When I use Aparapi with an AMD Radeon R7 450 graphics card with older drivers installed, the maximum value of the size parameter in the code below can be 268,435,455. Which corresponds to the 2D image size 16384 X 16384 = 268,435,456 (screenshot below). When I usually use the AMD Radeon RX 5700 XT graphics card, which also has a 2D image size of 16384 X 16384 = 268,435,456, I get this error: Total Local Kernel Size: Exceeds Maximum Allowed Local Kernel Size: 256 failed [ERROR] Failed to execute command That is size value cannot be greater than 256. Same issue with NVIDIA GeForce RTX 3060 Ti even though it has a 2D image size of 32768 X 32768 = 1,073,741,824. Tell me what could be the problem? Why is code performance lower in this case on newer video cards?
Code:
int size = 268435455;
double[] a = new double[size];
double[] b = new double[size];
double[] c = new double[size];
for (int i = 0; i < size; i++)
{
a[i] = i;
b[i] = i;
}
Kernel kernel = new Kernel()
{
@Override
public void run()
{
int gid = getGlobalId();
c[gid] = a[gid] + b[gid];
}
};
kernel.execute(size);
kernel.dispose();
screen GPU Caps Viewer
AMD Radeon R7 450:
AMD Radeon RX 5700 XT:
NVIDIA GeForce RTX 3060 Ti:
ADDITION:
We managed to work around this problem in this way. If you use this code, the size can be greater than 256
Range range = Range.create2D(size, 1);
kernel.execute(range);
kernel.dispose();
But if the array is two-dimensional, as in this case, then for AMD Radeon RX 5700 XT Range.create 2D(size, 1) works with a size greater than 256, but not for NVIDIA GeForce RTX 3060 Ti.

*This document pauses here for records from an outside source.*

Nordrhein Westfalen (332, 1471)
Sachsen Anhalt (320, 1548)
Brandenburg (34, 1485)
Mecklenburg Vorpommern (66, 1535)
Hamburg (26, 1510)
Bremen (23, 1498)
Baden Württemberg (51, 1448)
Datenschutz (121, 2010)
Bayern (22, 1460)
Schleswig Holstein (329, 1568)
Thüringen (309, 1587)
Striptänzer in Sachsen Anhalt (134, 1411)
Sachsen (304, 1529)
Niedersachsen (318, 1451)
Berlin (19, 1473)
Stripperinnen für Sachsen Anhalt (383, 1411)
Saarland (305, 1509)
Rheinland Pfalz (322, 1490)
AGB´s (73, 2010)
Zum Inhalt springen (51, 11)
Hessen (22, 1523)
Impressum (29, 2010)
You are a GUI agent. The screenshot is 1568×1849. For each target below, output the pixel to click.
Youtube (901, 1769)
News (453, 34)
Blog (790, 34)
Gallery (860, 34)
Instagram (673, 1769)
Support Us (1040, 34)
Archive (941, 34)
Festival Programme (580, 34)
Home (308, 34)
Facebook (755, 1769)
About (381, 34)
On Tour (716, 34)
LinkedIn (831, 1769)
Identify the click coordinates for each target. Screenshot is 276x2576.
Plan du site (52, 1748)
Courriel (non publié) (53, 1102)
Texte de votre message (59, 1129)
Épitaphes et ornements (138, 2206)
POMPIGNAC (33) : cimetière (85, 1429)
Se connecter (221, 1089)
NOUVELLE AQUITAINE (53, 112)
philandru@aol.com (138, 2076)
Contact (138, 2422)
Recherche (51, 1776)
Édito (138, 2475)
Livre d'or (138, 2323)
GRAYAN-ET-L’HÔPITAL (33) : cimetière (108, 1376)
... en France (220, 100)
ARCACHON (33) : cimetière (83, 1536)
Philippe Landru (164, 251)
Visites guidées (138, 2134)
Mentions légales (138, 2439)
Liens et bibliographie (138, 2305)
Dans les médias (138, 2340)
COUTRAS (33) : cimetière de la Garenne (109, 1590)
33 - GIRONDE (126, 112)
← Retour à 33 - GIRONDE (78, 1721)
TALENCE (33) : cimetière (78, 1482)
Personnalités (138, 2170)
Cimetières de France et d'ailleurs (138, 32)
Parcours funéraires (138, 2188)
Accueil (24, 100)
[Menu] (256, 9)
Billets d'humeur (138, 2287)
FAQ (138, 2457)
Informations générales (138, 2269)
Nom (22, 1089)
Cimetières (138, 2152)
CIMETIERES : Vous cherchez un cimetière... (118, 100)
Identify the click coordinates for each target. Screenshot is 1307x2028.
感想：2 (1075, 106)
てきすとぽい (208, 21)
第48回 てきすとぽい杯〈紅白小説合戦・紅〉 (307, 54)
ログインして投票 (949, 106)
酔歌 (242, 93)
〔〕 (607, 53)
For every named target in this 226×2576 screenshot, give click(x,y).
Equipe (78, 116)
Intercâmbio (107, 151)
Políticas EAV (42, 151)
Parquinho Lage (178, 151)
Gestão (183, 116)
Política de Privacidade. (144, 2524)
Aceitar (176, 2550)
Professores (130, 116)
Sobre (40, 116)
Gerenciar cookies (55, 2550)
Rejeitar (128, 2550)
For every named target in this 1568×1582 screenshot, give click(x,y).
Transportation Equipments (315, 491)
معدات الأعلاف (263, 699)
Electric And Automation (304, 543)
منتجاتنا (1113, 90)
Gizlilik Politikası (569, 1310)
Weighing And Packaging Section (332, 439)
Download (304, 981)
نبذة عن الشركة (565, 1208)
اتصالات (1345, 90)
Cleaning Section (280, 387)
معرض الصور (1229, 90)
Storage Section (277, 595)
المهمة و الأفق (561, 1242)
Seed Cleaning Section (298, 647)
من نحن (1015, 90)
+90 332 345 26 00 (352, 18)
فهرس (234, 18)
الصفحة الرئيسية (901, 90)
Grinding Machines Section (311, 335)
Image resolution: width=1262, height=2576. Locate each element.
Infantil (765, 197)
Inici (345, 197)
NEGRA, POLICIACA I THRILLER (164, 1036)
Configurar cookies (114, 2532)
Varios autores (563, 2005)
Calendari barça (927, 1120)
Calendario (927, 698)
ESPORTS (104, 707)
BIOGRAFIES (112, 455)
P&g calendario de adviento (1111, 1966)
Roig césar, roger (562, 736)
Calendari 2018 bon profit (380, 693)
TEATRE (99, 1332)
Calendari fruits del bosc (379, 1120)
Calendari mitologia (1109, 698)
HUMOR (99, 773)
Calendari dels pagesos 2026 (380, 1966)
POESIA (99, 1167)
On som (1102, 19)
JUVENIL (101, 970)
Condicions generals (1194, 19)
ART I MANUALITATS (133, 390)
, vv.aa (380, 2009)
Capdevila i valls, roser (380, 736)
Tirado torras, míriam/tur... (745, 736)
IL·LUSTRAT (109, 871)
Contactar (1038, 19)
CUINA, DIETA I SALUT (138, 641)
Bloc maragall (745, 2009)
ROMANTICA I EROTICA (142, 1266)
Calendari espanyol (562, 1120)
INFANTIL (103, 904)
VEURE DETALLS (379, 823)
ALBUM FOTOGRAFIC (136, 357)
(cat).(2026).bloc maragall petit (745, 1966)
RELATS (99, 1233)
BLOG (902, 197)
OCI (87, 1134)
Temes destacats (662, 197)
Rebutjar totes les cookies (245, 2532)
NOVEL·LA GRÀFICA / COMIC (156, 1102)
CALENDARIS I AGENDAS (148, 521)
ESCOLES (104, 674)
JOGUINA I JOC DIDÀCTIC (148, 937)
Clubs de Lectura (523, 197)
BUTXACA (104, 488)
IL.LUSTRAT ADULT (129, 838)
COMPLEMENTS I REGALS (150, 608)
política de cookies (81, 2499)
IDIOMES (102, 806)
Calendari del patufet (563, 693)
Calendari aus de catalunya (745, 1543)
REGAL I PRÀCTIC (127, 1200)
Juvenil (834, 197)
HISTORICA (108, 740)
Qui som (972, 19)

For NVIDIA GeForce RTX 3060 Ti still size more than 256 does not work.
Kernel kernel = new Kernel()
{
@Override
public void run()
{
int gid = getGlobalId();
for (int i = 0; i < size; i++)
{
c[i][gid] = a[i][gid] + b[i][gid];
}
}
}
Perhaps, for Aparapi AMD video cards are preferable to NVIDIA. Keep this in mind when buying a video card.